I started taking care of newly hatched chicks and rescued baby birds in Haiti when I was five. It took me a long time to realize that raising a wild bird to release was useless when it imprinted it on me.
I inherited a flea bitten grey mustang stallion, Lightning, from my older brother when I was ten, when my brother stayed in the U.S. to attend school.
https://picasaweb.google.com/100046980955983551622/Pets#5321277626768054258
Lightning and I were inseparable until I went to college in the U.S.myself. But in the meantime I bought a Akhal Teke mare I named La Bruja who could win any race in the valley, and one night La Bruja untied her tether rope and paid a visit to Lightning, apparently.
I was staring at the rope lying in the grass wondering what had happened when the mare came strolling up to me looking like she was smiling. I was never the wiser until one morning when I arrived to take her to water, she had a snow-white foal at her side.
I named him Suki and he rapidly took on a buckskin color and used to follow me everywhere, even into the house when I forgot to shut the door properly. My mom warned me to keep the horses out of the house, but one day I came in to find my dad with three visitors in the living room and Suki standing next to his butterfly chair chewing on his elbow with his baby gums.
I was sure I was in trouble but my dad looked bemused and visitors looked charmed. Nothing was said about it later.

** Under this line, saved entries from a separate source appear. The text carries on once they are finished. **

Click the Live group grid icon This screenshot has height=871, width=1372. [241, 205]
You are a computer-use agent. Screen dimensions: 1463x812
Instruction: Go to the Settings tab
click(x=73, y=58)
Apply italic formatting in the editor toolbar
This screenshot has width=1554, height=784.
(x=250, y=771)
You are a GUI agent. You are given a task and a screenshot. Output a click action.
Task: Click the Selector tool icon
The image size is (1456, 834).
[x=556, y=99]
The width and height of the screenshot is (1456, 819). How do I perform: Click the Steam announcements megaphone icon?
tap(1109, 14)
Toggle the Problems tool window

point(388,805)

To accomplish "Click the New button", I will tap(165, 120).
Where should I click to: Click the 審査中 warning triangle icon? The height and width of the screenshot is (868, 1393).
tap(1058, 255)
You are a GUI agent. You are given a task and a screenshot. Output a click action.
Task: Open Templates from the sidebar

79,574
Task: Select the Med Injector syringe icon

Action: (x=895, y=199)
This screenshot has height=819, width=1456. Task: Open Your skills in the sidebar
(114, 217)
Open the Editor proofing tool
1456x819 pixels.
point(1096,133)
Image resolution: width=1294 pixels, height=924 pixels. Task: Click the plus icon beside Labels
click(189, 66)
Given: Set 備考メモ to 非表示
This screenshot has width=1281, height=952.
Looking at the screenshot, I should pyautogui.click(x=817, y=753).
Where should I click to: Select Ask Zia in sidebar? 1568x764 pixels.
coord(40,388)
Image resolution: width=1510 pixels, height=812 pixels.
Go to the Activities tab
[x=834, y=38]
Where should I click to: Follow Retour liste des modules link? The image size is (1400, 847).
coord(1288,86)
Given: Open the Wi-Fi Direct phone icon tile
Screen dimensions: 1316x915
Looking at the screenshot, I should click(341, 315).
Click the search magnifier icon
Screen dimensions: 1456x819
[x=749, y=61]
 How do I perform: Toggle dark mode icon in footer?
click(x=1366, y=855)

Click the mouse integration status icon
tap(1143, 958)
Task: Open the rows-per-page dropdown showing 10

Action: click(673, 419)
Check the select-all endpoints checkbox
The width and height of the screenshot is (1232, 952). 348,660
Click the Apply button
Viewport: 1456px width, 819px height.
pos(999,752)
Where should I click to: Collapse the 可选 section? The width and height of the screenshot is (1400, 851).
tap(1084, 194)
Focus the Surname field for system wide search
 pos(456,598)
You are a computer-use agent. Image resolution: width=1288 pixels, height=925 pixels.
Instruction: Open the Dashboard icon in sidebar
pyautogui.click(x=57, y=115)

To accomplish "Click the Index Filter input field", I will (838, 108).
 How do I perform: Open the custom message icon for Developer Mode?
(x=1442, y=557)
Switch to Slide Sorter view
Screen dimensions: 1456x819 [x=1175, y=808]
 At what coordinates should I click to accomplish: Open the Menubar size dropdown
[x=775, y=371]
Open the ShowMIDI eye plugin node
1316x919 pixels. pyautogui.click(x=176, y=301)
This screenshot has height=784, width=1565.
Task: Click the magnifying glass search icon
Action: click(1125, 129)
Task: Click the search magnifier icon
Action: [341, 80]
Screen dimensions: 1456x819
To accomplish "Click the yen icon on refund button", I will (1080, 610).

After I came back from college to visit, I found that Suki had grown into a beautiful gaited buckskin stallion, so I quickly taught him to accept a rider and we rode everywhere together, no bridle or saddle, just like I do with all my horses. Suki even saved my life from a speeding camion on the main road by leaping sideways into the 15 ft ditch alongside the road when I touched his neck to signal him.